• Listed entries
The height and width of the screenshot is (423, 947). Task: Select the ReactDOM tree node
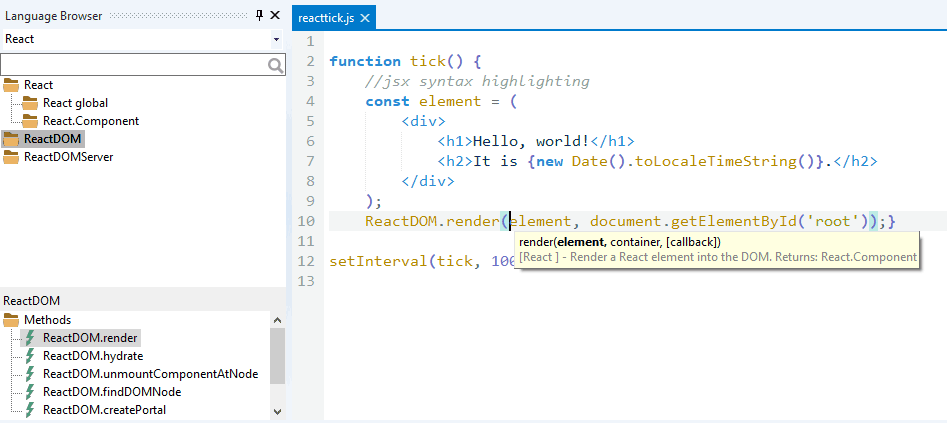(x=52, y=139)
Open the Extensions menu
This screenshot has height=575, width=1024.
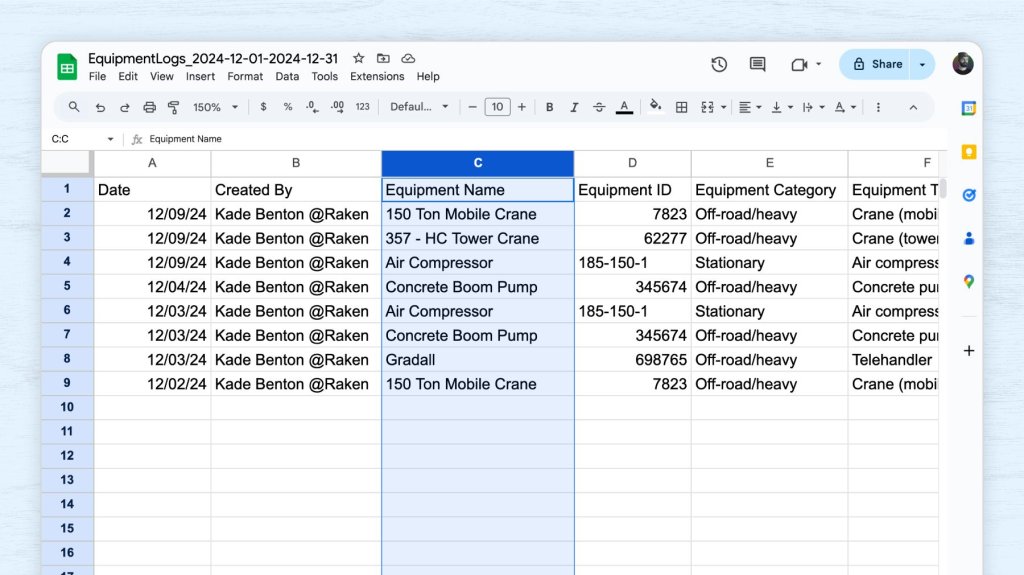click(x=377, y=76)
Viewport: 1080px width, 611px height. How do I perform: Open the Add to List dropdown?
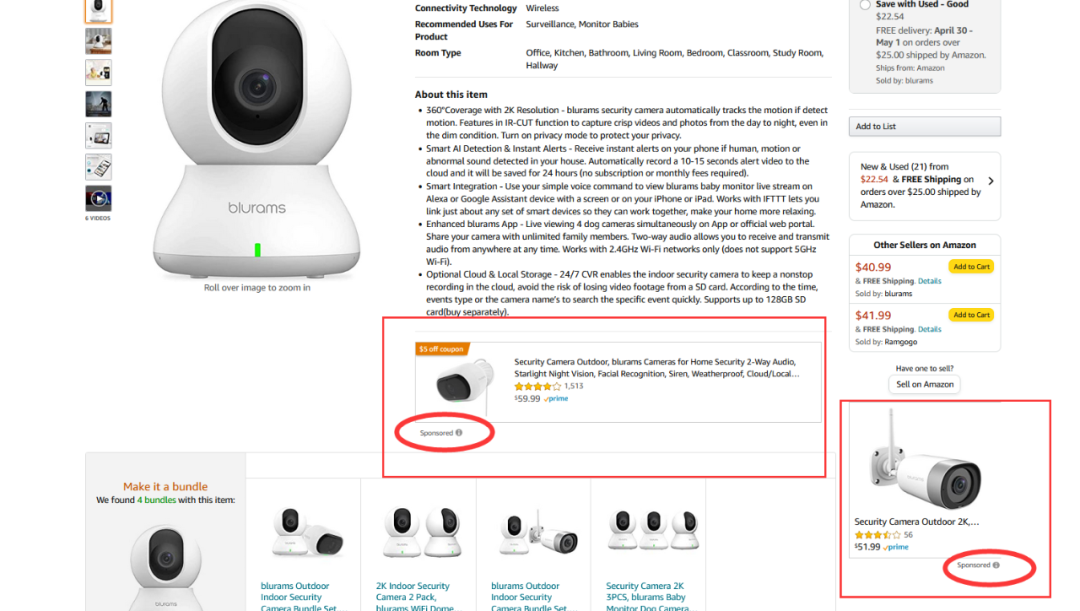tap(924, 127)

• Exercise details
Print the rows from the line with "Viewport: 1080px width, 611px" through the end of the rows, both included, and leave the pictures out.

• Task answer
Viewport: 1080px width, 611px height. How do I perform: Open the Add to List dropdown?
tap(924, 127)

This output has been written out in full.